If Sandra Bullock had it her way, she’d be taking the 200-liter bottle of Chopin Potato Vodka at the door of Arlington Theatre last Friday night back home with her.

Bullock, this year’s American Riviera Award recipient, walked the State Street red carpet with poise, grace and smiles last week, taking the time to answer questions and pose for some pictures. But when it came time to look back on her body of work, the smiles slowly turned into agonizing embarrassment.

“That’s some good acting up there,” Bullock said with more than a hint of sarcasm. “I feel like you should be dead before you see something like that.”

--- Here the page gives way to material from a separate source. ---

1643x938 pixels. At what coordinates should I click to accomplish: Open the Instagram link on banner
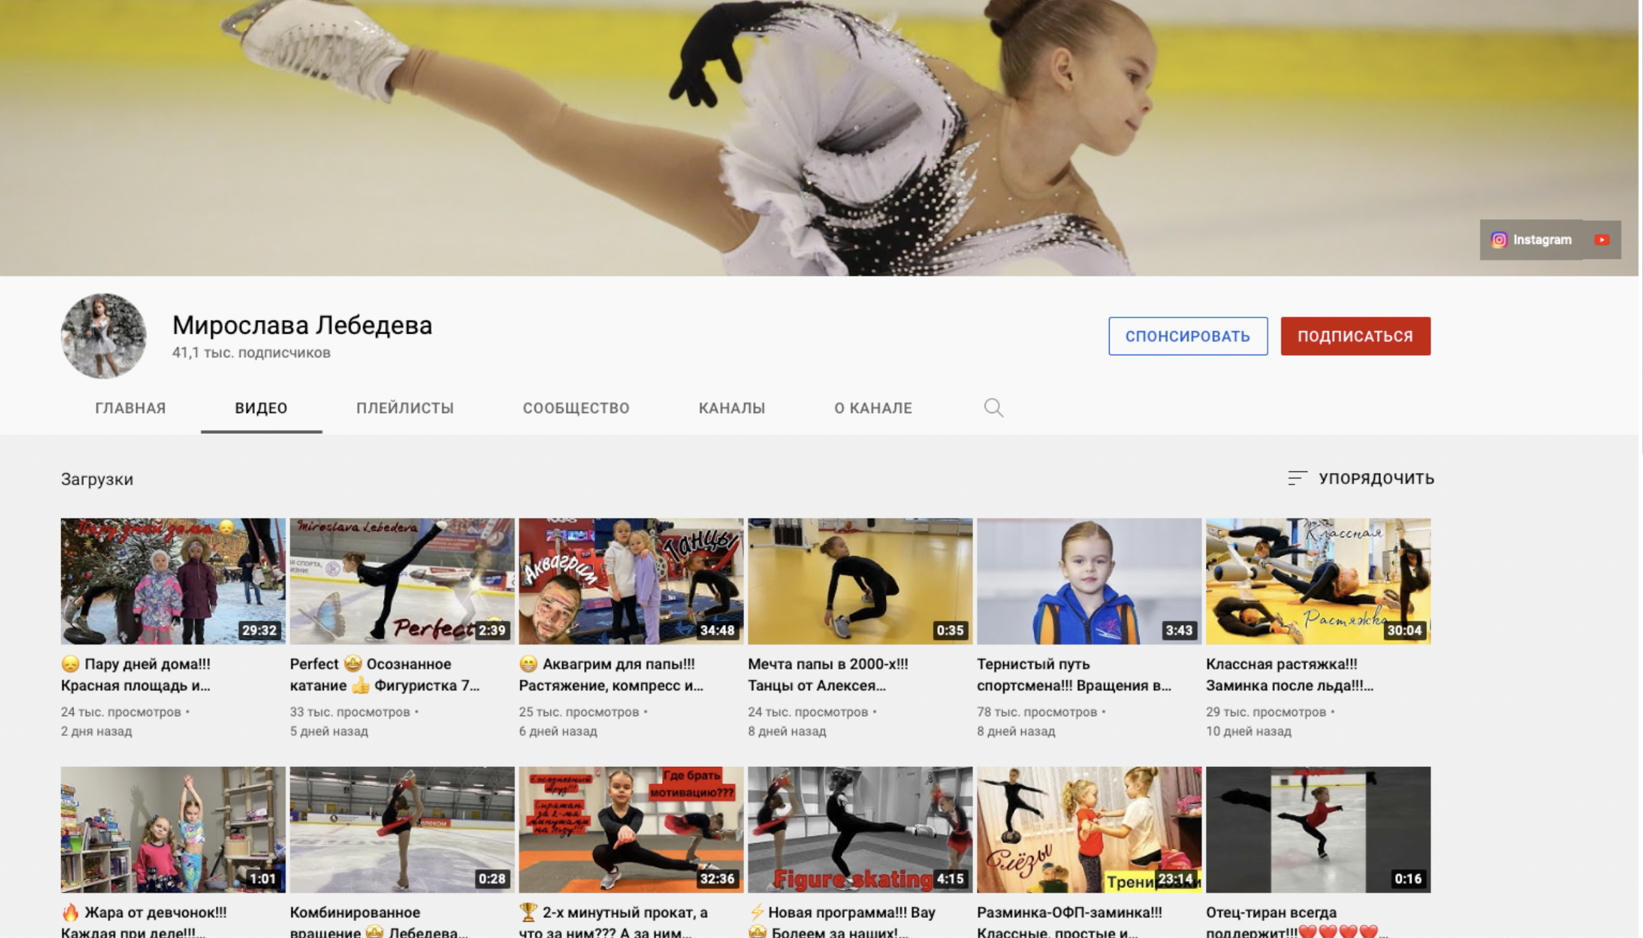point(1530,240)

But this year’s award — previously given to such actors as Philip Seymour Hoffman, Diane Lane and Forest Whitaker, to name a few — only stands to highlight Bullock’s great achievements, and 2009 exposed the vivacious actress to a lot of recognition.

Her most recent blockbuster, “The Blind Side,” earned her a Golden Globe award as well as her first Academy Award nomination. The summer hit, “The Proposal,” garnered a landmark achievement of the only female-led movie in history to reach $200 million in domestic sales.

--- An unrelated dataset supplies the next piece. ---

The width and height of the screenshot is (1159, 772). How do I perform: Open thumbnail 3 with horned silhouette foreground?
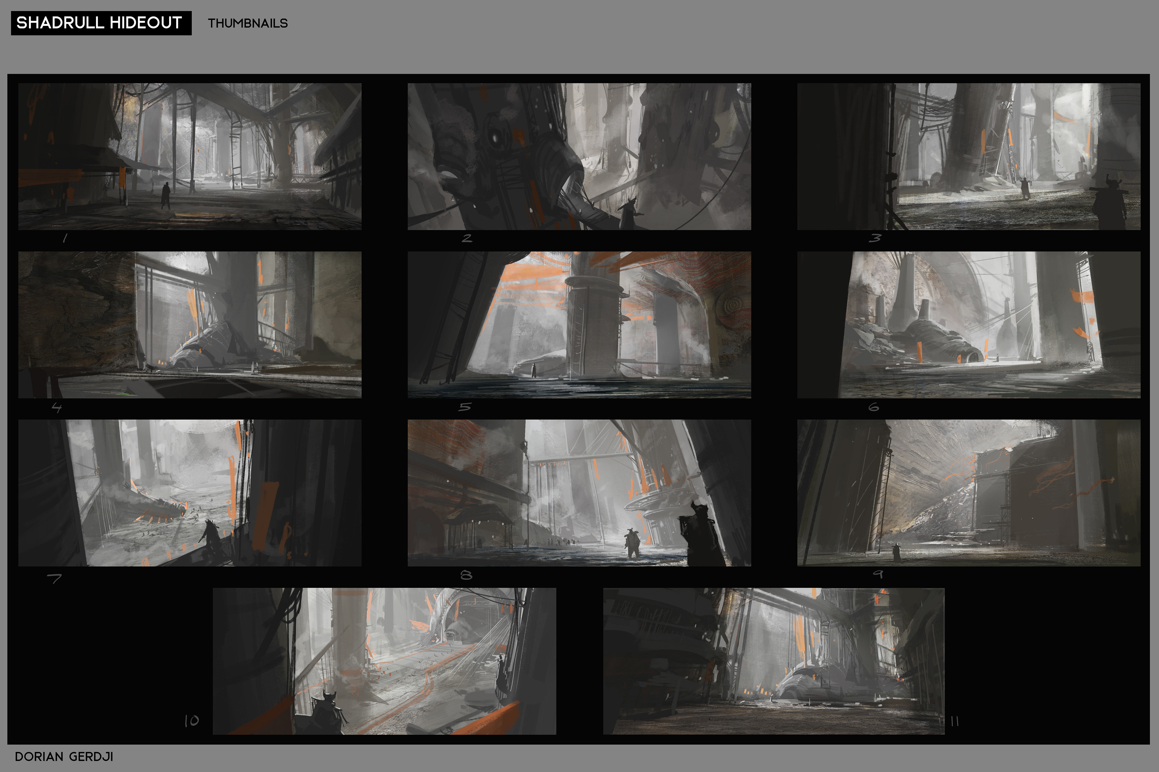pos(968,157)
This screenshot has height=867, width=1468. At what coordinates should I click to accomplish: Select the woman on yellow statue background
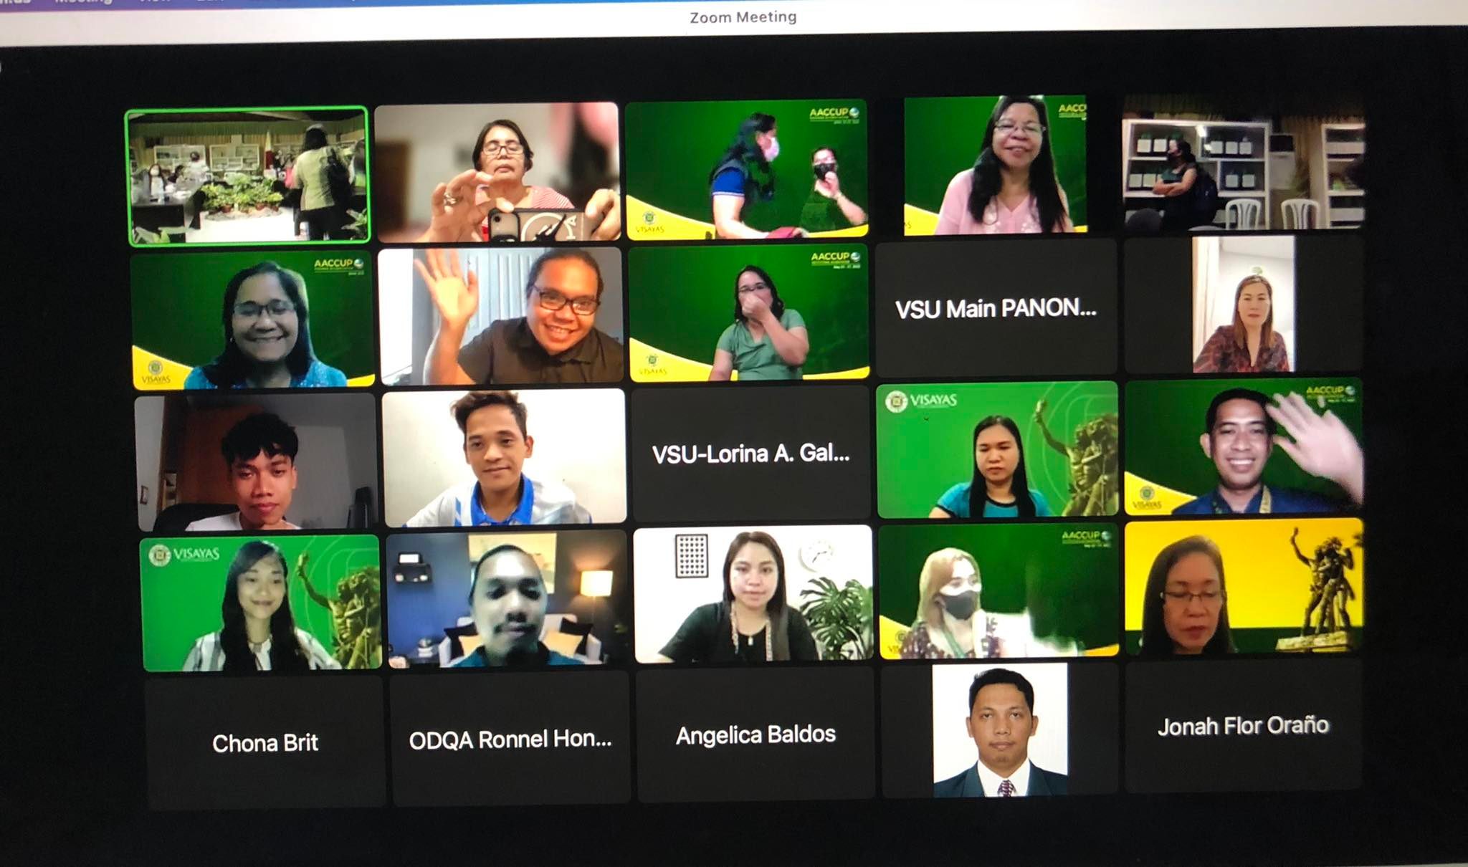point(1243,588)
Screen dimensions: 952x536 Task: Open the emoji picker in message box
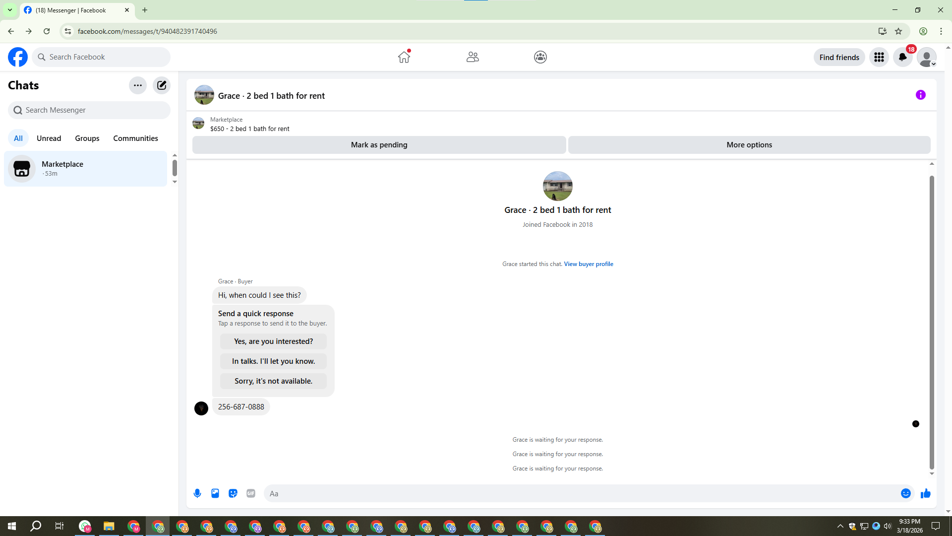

But we can’t forget the negative attention she’s received, as well. Her flop feature, “All About Steve,” was so bad that Bullock received her third Golden Raspberry Award nomination for it. The achievement has made her the only actress in history to be recognized for best and worst acting honors in the same year. Still, the actress had nothing but smiles.

“How awesome is that?” Bullock told Artsweek exclusively. “Balance. I think it’s fantastic, I think it’s genius, and I’m showing up to both.”

Unlike past Razzie nominees who chose not to accept their more notorious honors, Bullock doesn’t take herself so seriously, and thinks the opportunity is one for some fun, if nothing else.

“I think everyone should have a Razzie, and my guess is that the party is probably better than everyone else’s,” she said. “The wine might not be of a higher quality — it might be out of a box — but that’s OK. We’re going to have a really great time.”

The evening’s moderator, Pete Hammond, had no problem poking fun, showing several video tributes of Bullock’s flubs and gags in addition to her high achievements.

“This is so painful,” Bullock said.

What made the evening truly special, though, was the sincere humor and candidness that the star brought to the stage.

“I’m not good with accolades or praise,” she said. “None of this was on the calendar for 2010 … so this is very uncomfortable for me.”

Forest Whitaker, to whom Bullock presented this same prize two years ago, had nothing but beautiful things to say about her before handing over the award.

“She transforms us. She elevates us. She takes us on a mysterious journey,” he said.

With a tear in her eye and a modest smile on her face, Bullock accepted the festival honor and reminded us all why we love her so much.

“Thank you, guys, for coming out tonight. I just hope I was entertaining.”